Try it: Go through the material and copy each line that includes "computer".

Extracted information:
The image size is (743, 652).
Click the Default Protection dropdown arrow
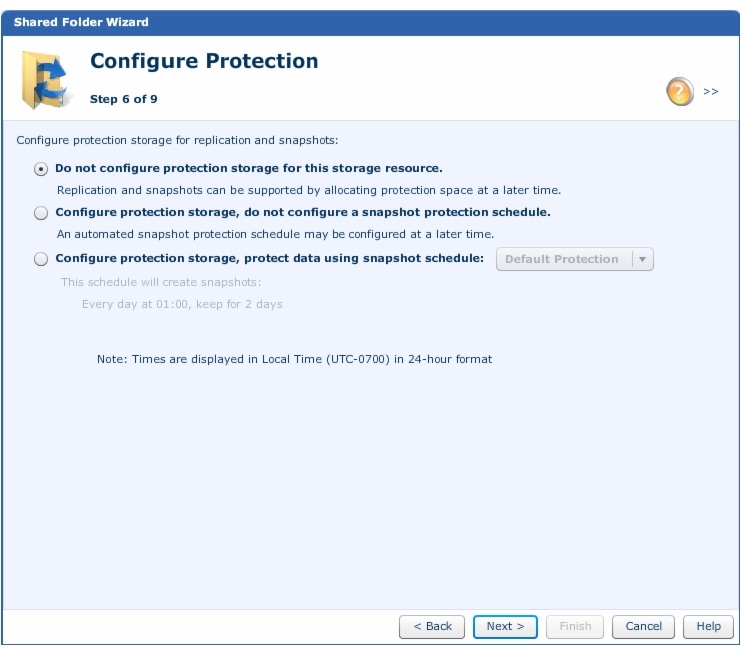click(x=643, y=259)
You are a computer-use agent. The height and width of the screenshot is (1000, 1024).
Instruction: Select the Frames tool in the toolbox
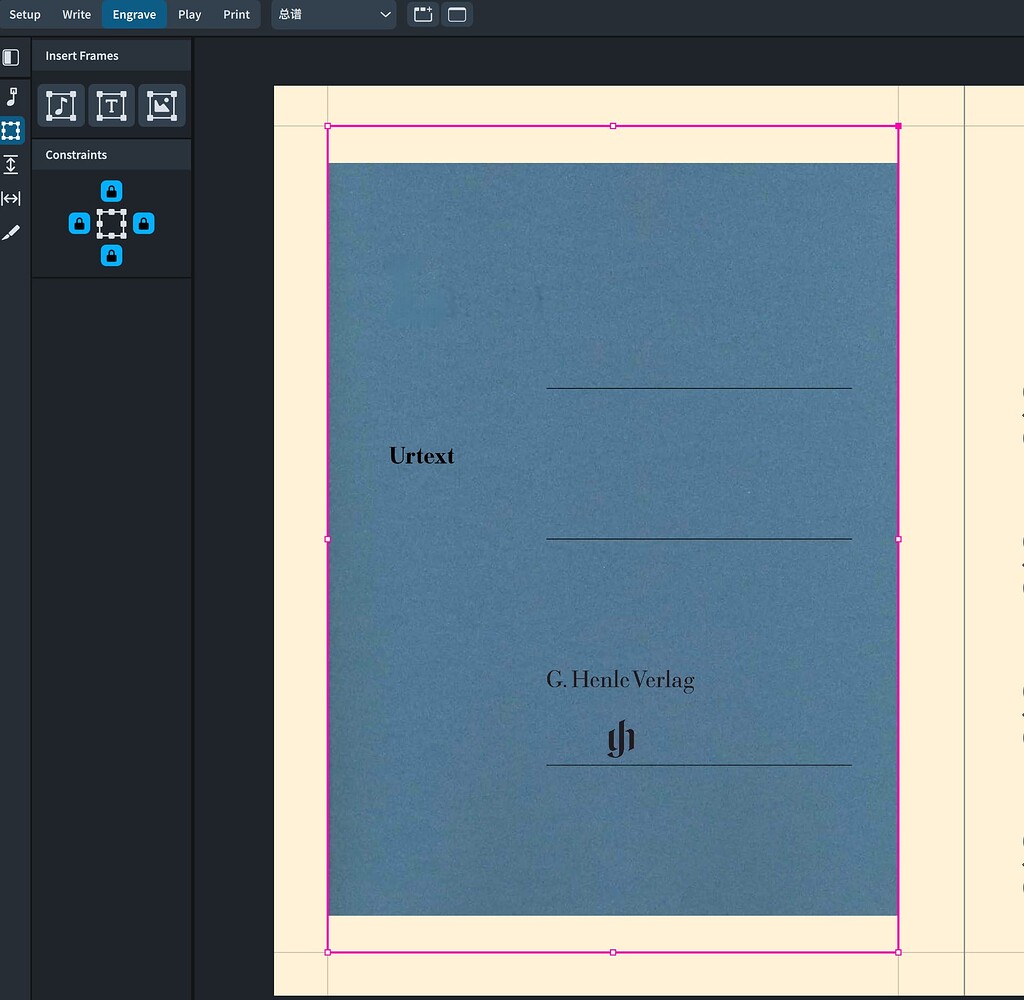pos(13,130)
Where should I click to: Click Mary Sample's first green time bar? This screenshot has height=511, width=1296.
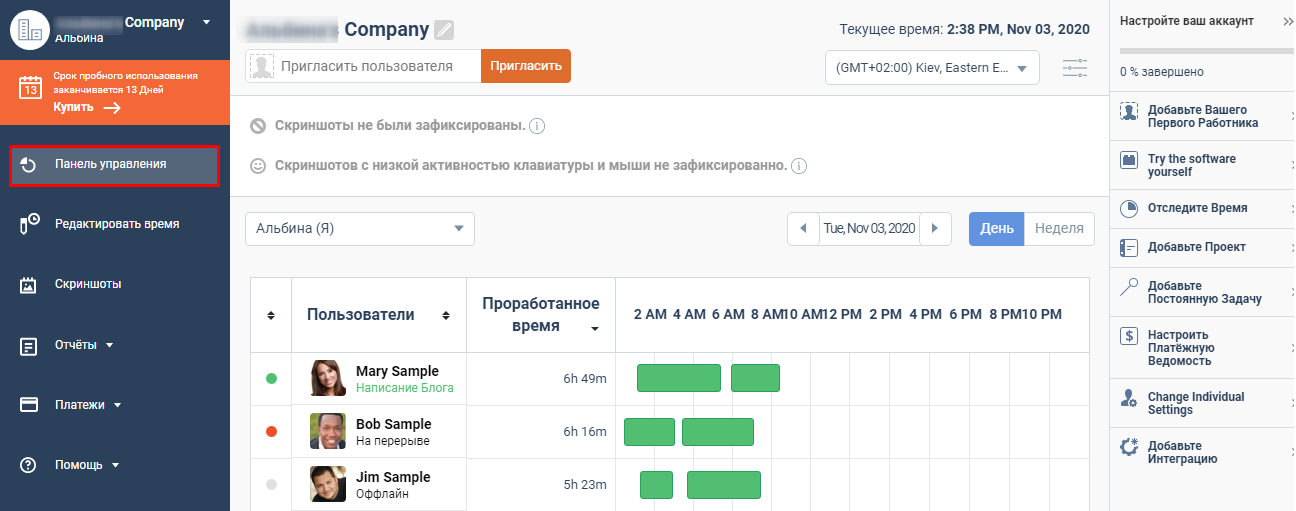(x=679, y=378)
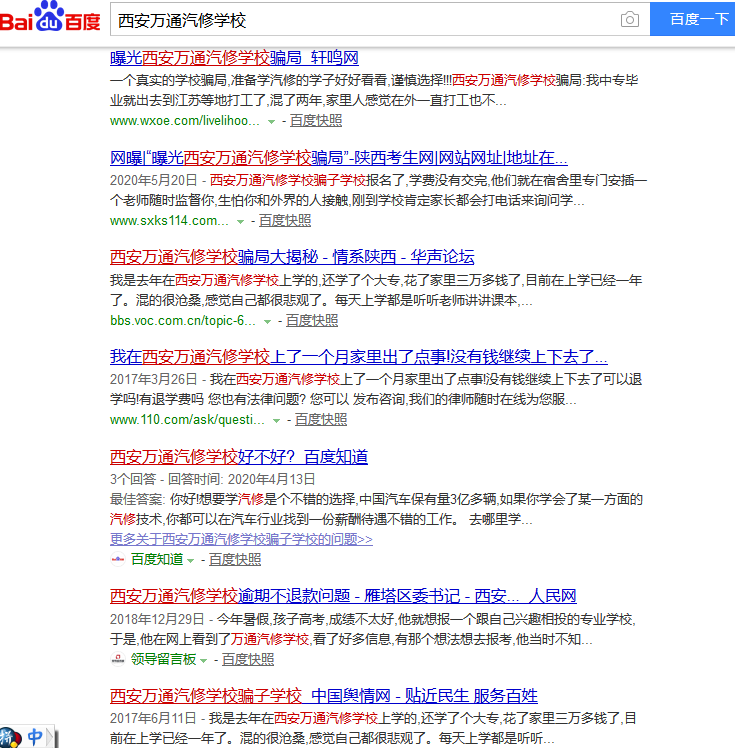Open the 中国舆情网 骗子学校 result title
This screenshot has width=735, height=748.
coord(324,695)
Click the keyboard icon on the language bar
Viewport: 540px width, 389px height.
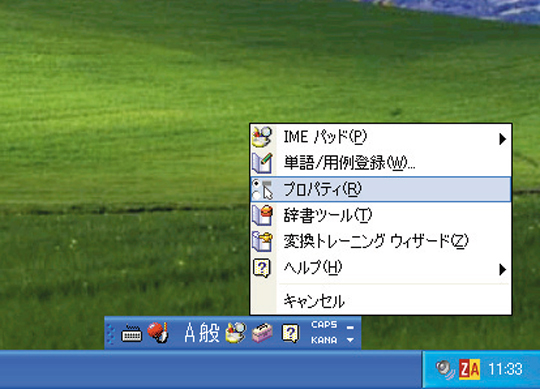click(x=132, y=333)
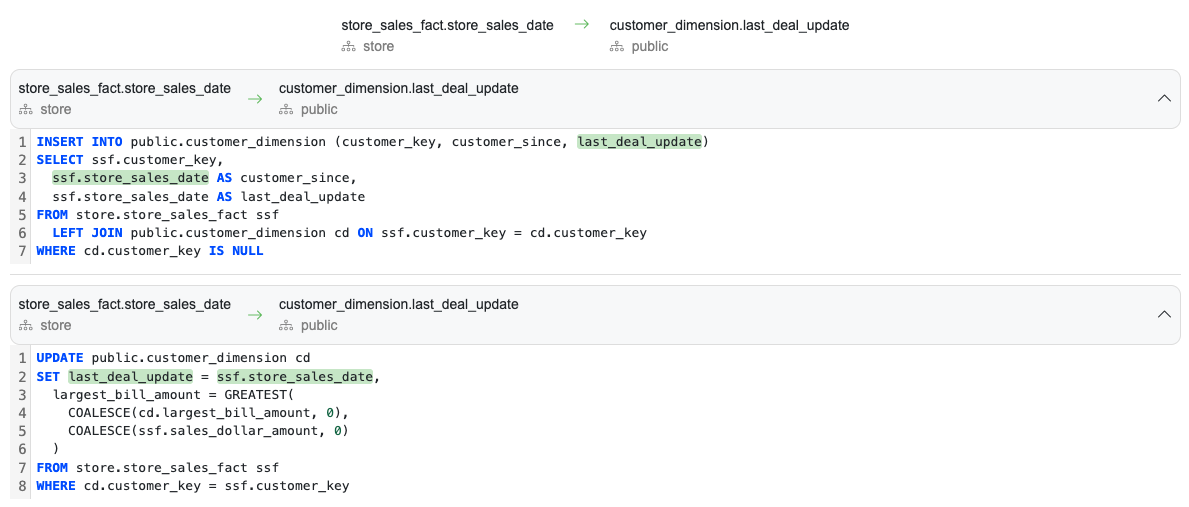Click the store schema icon in the UPDATE panel header
Viewport: 1189px width, 507px height.
(26, 326)
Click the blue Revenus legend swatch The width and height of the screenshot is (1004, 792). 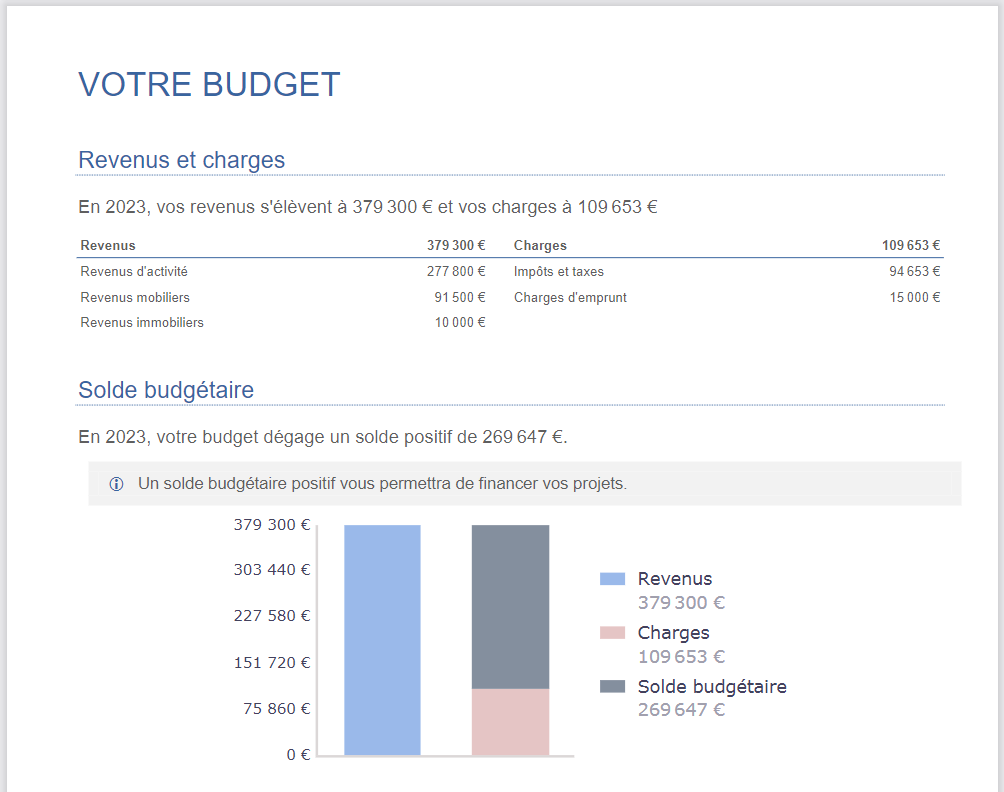(612, 579)
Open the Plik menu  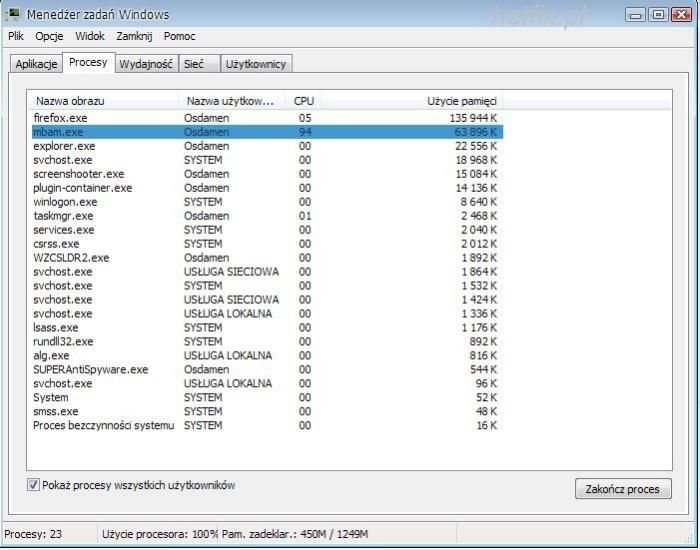point(16,36)
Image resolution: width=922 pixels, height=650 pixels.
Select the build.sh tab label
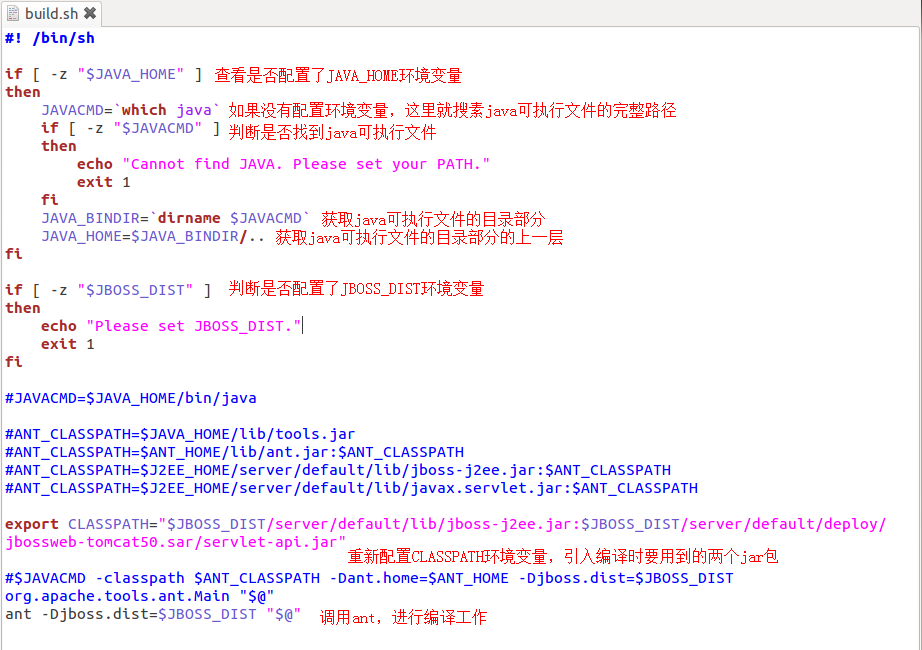click(x=52, y=13)
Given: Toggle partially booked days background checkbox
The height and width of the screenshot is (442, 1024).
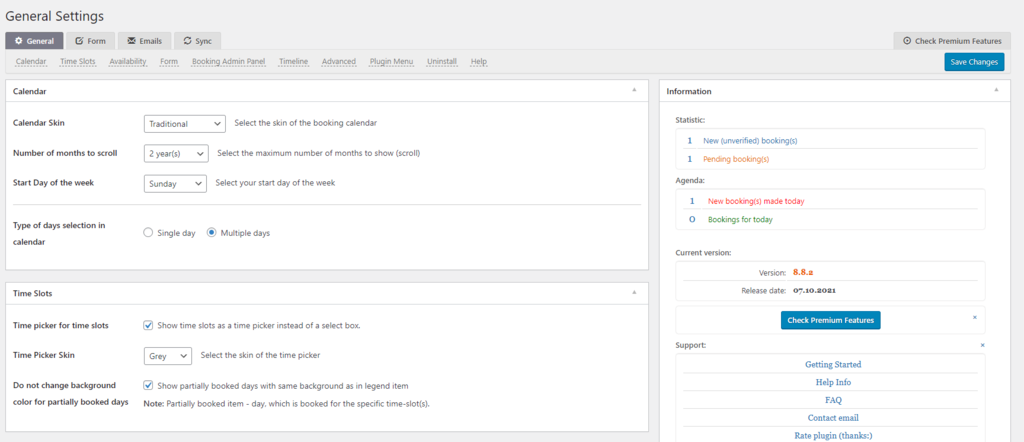Looking at the screenshot, I should (149, 385).
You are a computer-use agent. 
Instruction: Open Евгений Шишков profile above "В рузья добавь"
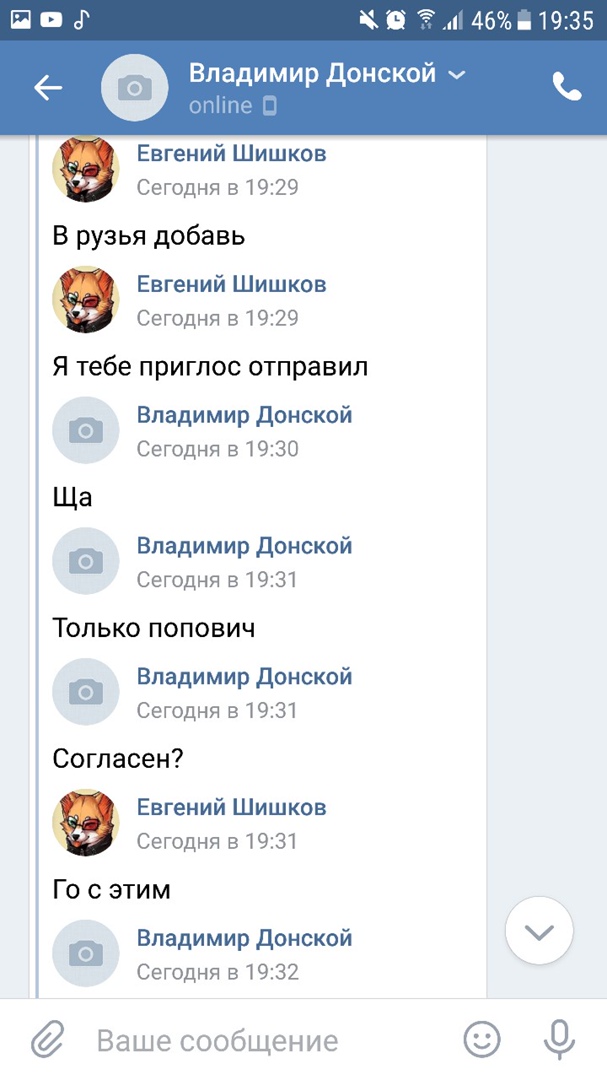pyautogui.click(x=231, y=154)
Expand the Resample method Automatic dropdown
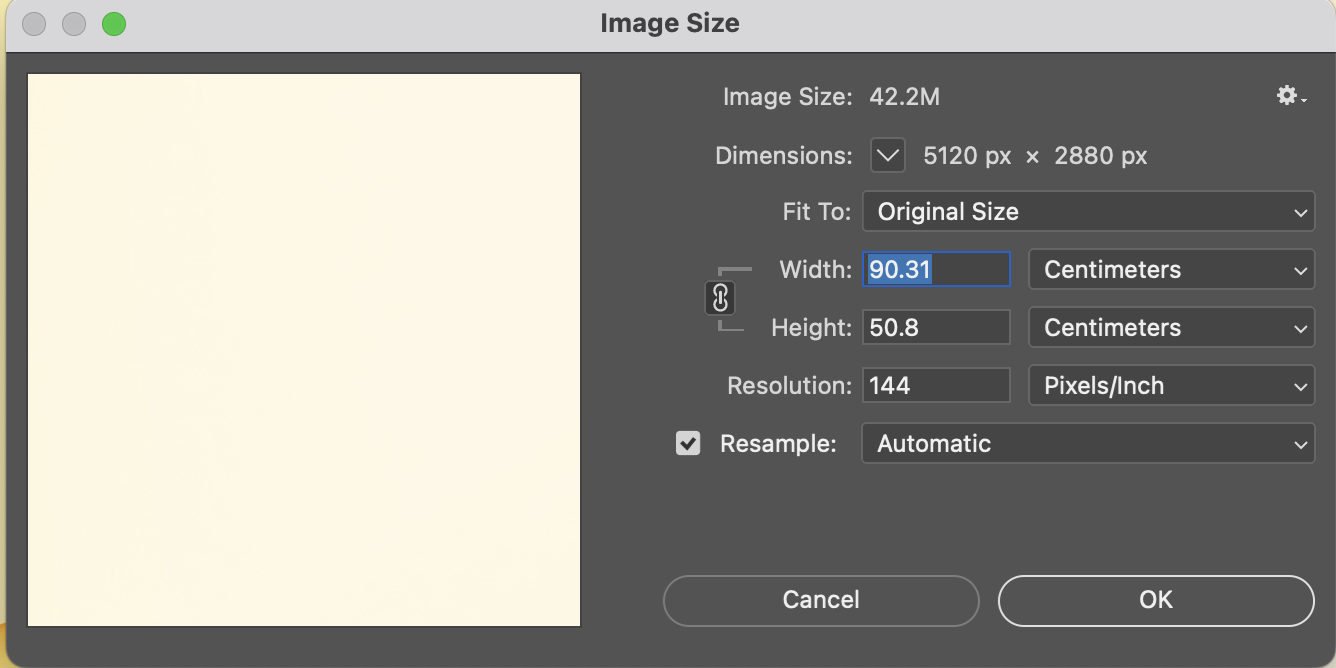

Answer to the problem:
You are a computer-use agent. The height and width of the screenshot is (1000, 1024).
You are a computer-use agent. 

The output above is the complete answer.